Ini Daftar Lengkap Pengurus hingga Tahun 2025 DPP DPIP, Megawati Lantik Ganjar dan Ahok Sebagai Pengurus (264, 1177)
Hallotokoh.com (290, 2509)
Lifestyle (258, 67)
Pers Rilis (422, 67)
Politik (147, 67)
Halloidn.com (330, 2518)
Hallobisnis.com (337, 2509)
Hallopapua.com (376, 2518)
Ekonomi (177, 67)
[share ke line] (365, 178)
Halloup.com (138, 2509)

---+---

*To do*: Copy out all of the listing, exactly as it reads.

*Written response*:
Ini Daftar Lengkap Pengurus hingga Tahun 2025 DPP DPIP, Megawati Lantik Ganjar dan Ahok Sebagai Pengurus (264, 1177)
Hallotokoh.com (290, 2509)
Lifestyle (258, 67)
Pers Rilis (422, 67)
Politik (147, 67)
Halloidn.com (330, 2518)
Hallobisnis.com (337, 2509)
Hallopapua.com (376, 2518)
Ekonomi (177, 67)
[share ke line] (365, 178)
Halloup.com (138, 2509)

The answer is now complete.